The development of efficient electrocatalysts for alkaline hydrogen oxidation reaction (HOR) is essential for anion exchange membrane fuel cells and advancing the hydrogen economy. Herein, we demonstrated PtRuRhPdIr high-entropy alloy aerogels (HEAAs) with highly distorted structure as efficient HOR electrocatalysts and realized effective control of PtRu-based metallic aerogels (MAs) with elemental components ranging from two to seven.

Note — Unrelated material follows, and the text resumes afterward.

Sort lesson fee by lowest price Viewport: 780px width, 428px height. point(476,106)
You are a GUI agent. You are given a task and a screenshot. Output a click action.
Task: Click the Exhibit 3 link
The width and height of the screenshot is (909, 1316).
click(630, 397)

Specially, PtRuRhPdIr HEAAs on carbon (PtRuRhPdIr HEAAs/C) exhibit excellent HOR activity, with Pt group metal (PGM)-normalized mass activity (5.75 A mg_PGM^-1) at 50 mV and exchange current density normalized by electrochemical surface area (0.69 mA cm^-2), approximately 16.9 and 4.1 times that of the commercial Pt/C (0.34 A mg_PGM^-1, 0.17 mA cm^-2), respectively. The mechanism study shows that the highly distorted PtRuRhPdIr HEAAs provide abundant unsaturated sites for HOR, and the synergistic effect of multiple-active sites balances the adsorption of H* and *OH, boosting the HOR performance.